Inilah sosok mujaddid sejati. Ketiga ulama ini telah mengerahkan seluruh tenaga dan usahanya untuk menegakkan kembali bangunan peradaban Islam. Mereka telah mewakafkan dirinya untuk menjawab berbagai tantangan yang datang. Mereka dipilih sebagai juru bicara umat karena kedalaman ilmunya, kesalehan amalnya, dan kemuliaan akhlaknya. Jika pemikiran ketiga tokoh mujaddid ini disatukan, dan dikemas ulang dengan kondisi saat ini, in syaaAllah bangunan peradaban Islam saat ini akan tetap berdiri kokoh, meskipun banyak tantangan yang datang silih berganti.

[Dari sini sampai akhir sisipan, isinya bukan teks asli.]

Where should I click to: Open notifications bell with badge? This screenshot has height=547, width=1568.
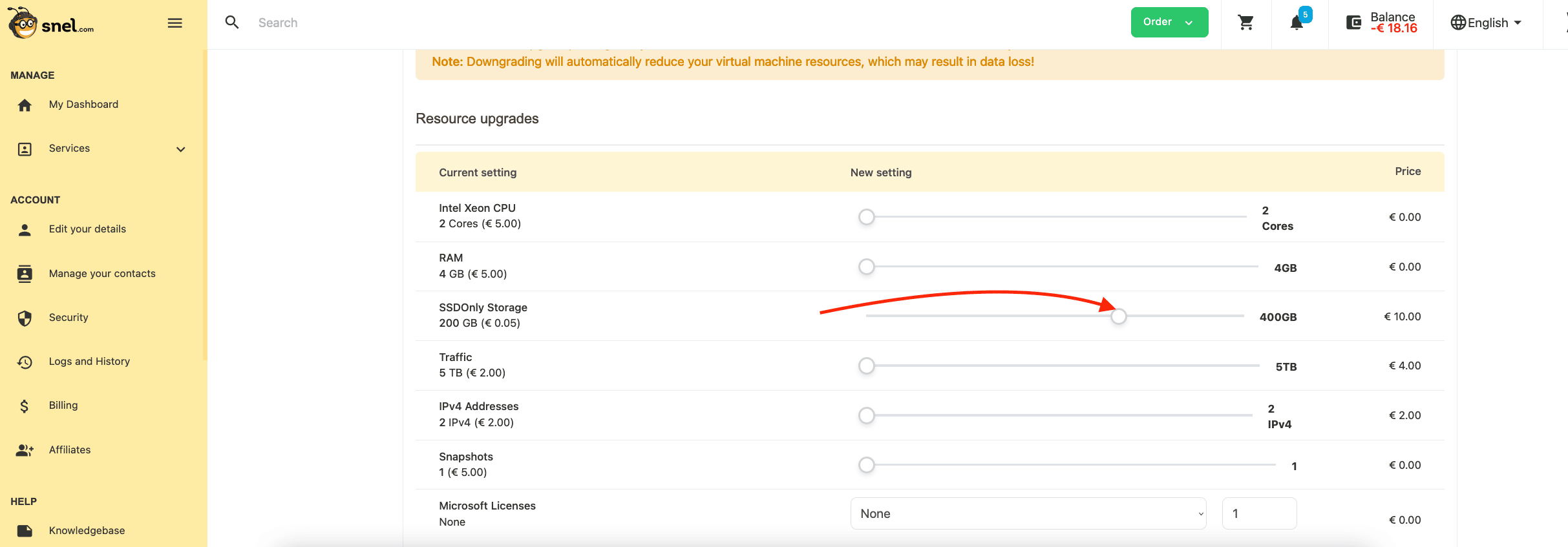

Sebagai manusia, ketiga ulama pembaharu ini tentu saja tidak ma’shum. Mungkin terjadi kesalahan dalam pribadi atau pemikiran mereka. Sejak dulu sampai saat ini, dari kalangan ulama atau juhala sudah menyampaikan kritik kepada mereka. Sehingga tidak perlu diulangi lagi dalam tulisan yang kecil ini.
Yang perlu dicatat, jasa dan sumbangan mereka terhadap peradaban Islam terlalu besar dibanding dengam kesalahannya. Daripada sibuk membahas kekurangan mereka, lebih baik membicarakan jasa baik mereka, dan berusaha mengimplementasikannya di masa kini. Itulah adab. Dan Adab terdiri dari kearifan terhadap jasa-jasa dan bukan kesalahan, karena jasa-jasa itu menentukan tempat mereka dalam tingkatan hierarkis. (SMN Al-Attas, Islam dan Sekularisme, terj oleh Khalif Muammar dkk, cetakan kedua, (Bandung:PIMPIN, 2011), hlm. 142.
Oleh karena itu, beradablah kepada para ulama. Karena mereka adalah pelanjut estafet dakwah para Nabi (waratsat al-Anbiya’). Jangan gegabah melempar kritik sebelum memahami dengan baik pemikiran mereka. Dan jangan mencela mereka hanya bermodal dalil “katanya”. Sekali lagi, saya tegaskan, Jas Lama! Jangan sekali-kali mencela ulama.Cilodong, 2 September 2016.